### Zu bearbeitende Aufgabe
Gib aus dem Text zum gemeinschaftlichen Testament die Passage von „Zwar enthält auch“ bis „erbracht worden ist.“ wortgetreu wieder.

### Übungstext
Zwar enthält auch das gemeinschaftliche Testament zunächst eine Pflichtteilsstrafklausel, wie sie
üblicherweise verwendet wird (vgl. OLG Frankfurt/Main, a.a.O.). Allein aus dieser Klausel eine
Lücke im Erbnachweis zu erblicken, die nur durch Vorlage eines Erbscheins – oder
Europäischen Nachlasszeugnisses, vgl. § 35 GBO – zu schließen möglich wäre, greift aber zu
kurz. Ein solches Verständnis lässt die weiteren in diesem Zusammenhang getroffenen
Regelungen der Erblasser außer Betracht, deren Auslegung dazu führt, dass der von dem
Grundbuchamt zu Recht erforderte Nachweis der Erbfolge in Form des gemeinschaftlichen
Testaments bereits erbracht worden ist.

Bei Geltendmachung des Pflichtteils sollte der überlebende Ehegatte berechtigt sein, neu zu
testieren. Sah er davon ab, sollte es bei der Erbeinsetzung aus dem gemeinschaftlichen
Testament verbleiben. Damit führte das Verlangen nach dem Pflichtteil allein nicht zum Verlust
der Schlusserbenstellung, vgl. § 2075 BGB. Zusätzlich bedurfte es dazu eines neuen Testaments
des überlebenden Ehegatten.

### Verfügbares Material
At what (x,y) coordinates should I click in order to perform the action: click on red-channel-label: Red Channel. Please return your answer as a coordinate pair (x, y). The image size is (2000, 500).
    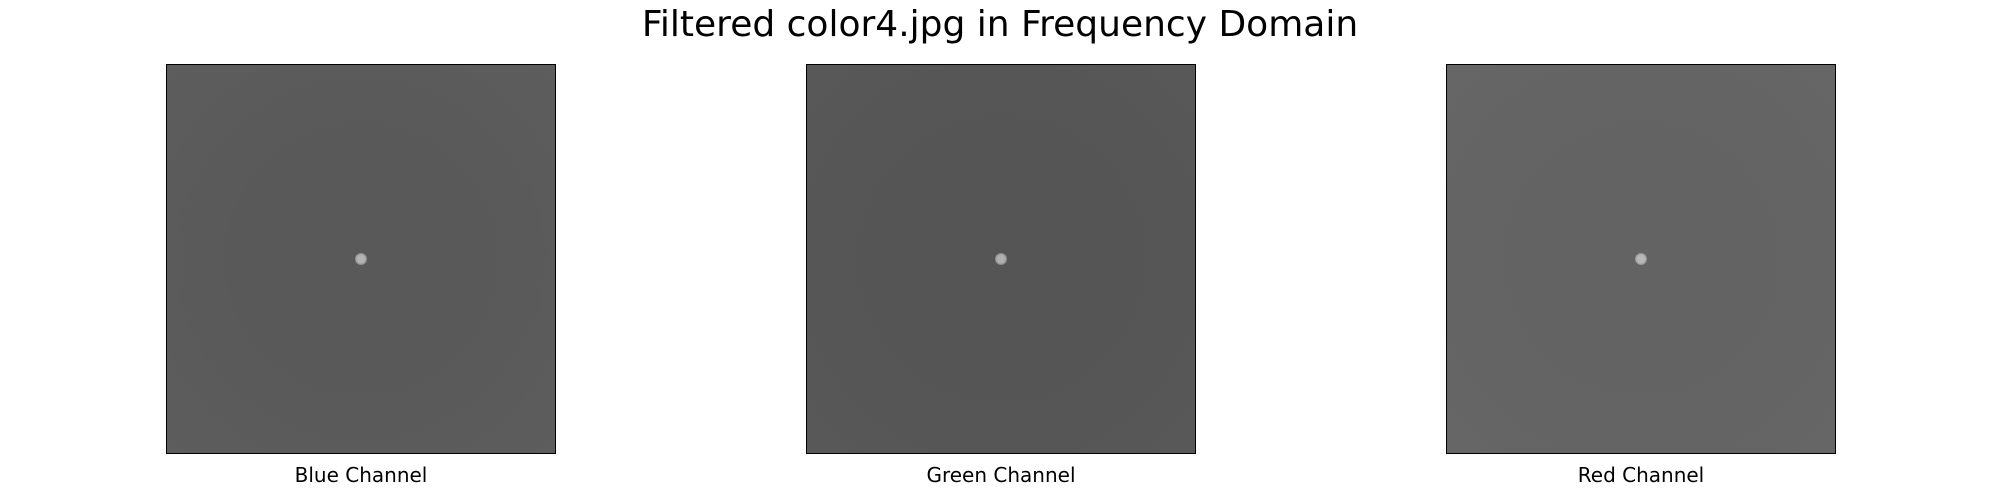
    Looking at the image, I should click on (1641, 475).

### Gelöste Aufgabe
Zwar enthält auch das gemeinschaftliche Testament zunächst eine Pflichtteilsstrafklausel, wie sie
üblicherweise verwendet wird (vgl. OLG Frankfurt/Main, a.a.O.). Allein aus dieser Klausel eine
Lücke im Erbnachweis zu erblicken, die nur durch Vorlage eines Erbscheins – oder
Europäischen Nachlasszeugnisses, vgl. § 35 GBO – zu schließen möglich wäre, greift aber zu
kurz. Ein solches Verständnis lässt die weiteren in diesem Zusammenhang getroffenen
Regelungen der Erblasser außer Betracht, deren Auslegung dazu führt, dass der von dem
Grundbuchamt zu Recht erforderte Nachweis der Erbfolge in Form des gemeinschaftlichen
Testaments bereits erbracht worden ist.